[Extracted records]
----------

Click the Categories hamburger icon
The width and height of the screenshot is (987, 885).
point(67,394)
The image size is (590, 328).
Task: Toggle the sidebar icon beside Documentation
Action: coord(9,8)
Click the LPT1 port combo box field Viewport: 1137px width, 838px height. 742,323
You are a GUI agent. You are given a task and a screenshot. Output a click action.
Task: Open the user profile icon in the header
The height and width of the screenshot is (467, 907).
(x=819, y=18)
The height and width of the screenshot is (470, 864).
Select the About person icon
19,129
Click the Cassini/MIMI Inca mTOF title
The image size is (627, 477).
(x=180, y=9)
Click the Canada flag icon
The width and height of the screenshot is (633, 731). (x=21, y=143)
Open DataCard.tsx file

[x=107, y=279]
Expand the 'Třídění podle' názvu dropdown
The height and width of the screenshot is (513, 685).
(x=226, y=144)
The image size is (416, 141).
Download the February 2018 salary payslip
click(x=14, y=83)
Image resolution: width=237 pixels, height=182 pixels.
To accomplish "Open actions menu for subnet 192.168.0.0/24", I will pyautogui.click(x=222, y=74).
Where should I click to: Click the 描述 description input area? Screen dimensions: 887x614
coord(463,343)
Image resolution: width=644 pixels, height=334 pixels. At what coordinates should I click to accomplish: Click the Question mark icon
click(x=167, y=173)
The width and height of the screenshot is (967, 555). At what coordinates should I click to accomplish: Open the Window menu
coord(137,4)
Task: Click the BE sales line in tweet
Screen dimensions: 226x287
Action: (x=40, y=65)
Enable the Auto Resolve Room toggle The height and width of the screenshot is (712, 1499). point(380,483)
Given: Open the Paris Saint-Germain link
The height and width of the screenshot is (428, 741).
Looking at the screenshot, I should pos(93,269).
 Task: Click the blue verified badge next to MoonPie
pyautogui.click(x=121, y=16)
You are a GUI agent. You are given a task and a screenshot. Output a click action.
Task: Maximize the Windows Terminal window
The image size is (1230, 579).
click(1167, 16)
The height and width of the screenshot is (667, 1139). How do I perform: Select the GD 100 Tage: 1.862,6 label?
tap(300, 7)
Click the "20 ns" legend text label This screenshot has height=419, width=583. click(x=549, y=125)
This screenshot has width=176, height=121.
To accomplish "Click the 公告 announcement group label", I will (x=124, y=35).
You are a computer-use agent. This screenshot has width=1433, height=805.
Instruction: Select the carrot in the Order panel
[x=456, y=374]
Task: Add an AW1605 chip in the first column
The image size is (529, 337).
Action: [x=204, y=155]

----------

- What you will do -
Render every record verbatim. Nothing should be left out.

- Finished task -
Click the Categories hamburger icon
The width and height of the screenshot is (987, 885).
point(67,394)
The image size is (590, 328).
Task: Toggle the sidebar icon beside Documentation
Action: coord(9,8)
Click the LPT1 port combo box field Viewport: 1137px width, 838px height. 742,323
You are a GUI agent. You are given a task and a screenshot. Output a click action.
Task: Open the user profile icon in the header
The height and width of the screenshot is (467, 907).
(x=819, y=18)
The height and width of the screenshot is (470, 864).
Select the About person icon
19,129
Click the Cassini/MIMI Inca mTOF title
The image size is (627, 477).
(x=180, y=9)
Click the Canada flag icon
The width and height of the screenshot is (633, 731). (x=21, y=143)
Open DataCard.tsx file

[x=107, y=279]
Expand the 'Třídění podle' názvu dropdown
The height and width of the screenshot is (513, 685).
(x=226, y=144)
The image size is (416, 141).
Download the February 2018 salary payslip
click(x=14, y=83)
Image resolution: width=237 pixels, height=182 pixels.
To accomplish "Open actions menu for subnet 192.168.0.0/24", I will pyautogui.click(x=222, y=74).
Where should I click to: Click the 描述 description input area? Screen dimensions: 887x614
coord(463,343)
Image resolution: width=644 pixels, height=334 pixels. At what coordinates should I click to accomplish: Click the Question mark icon
click(x=167, y=173)
The width and height of the screenshot is (967, 555). At what coordinates should I click to accomplish: Open the Window menu
coord(137,4)
Task: Click the BE sales line in tweet
Screen dimensions: 226x287
Action: (x=40, y=65)
Enable the Auto Resolve Room toggle The height and width of the screenshot is (712, 1499). point(380,483)
Given: Open the Paris Saint-Germain link
The height and width of the screenshot is (428, 741).
Looking at the screenshot, I should pos(93,269).
 Task: Click the blue verified badge next to MoonPie
pyautogui.click(x=121, y=16)
You are a GUI agent. You are given a task and a screenshot. Output a click action.
Task: Maximize the Windows Terminal window
The image size is (1230, 579).
click(1167, 16)
The height and width of the screenshot is (667, 1139). How do I perform: Select the GD 100 Tage: 1.862,6 label?
tap(300, 7)
Click the "20 ns" legend text label This screenshot has height=419, width=583. click(x=549, y=125)
This screenshot has width=176, height=121.
To accomplish "Click the 公告 announcement group label", I will (x=124, y=35).
You are a computer-use agent. This screenshot has width=1433, height=805.
Instruction: Select the carrot in the Order panel
[x=456, y=374]
Task: Add an AW1605 chip in the first column
The image size is (529, 337).
Action: [x=204, y=155]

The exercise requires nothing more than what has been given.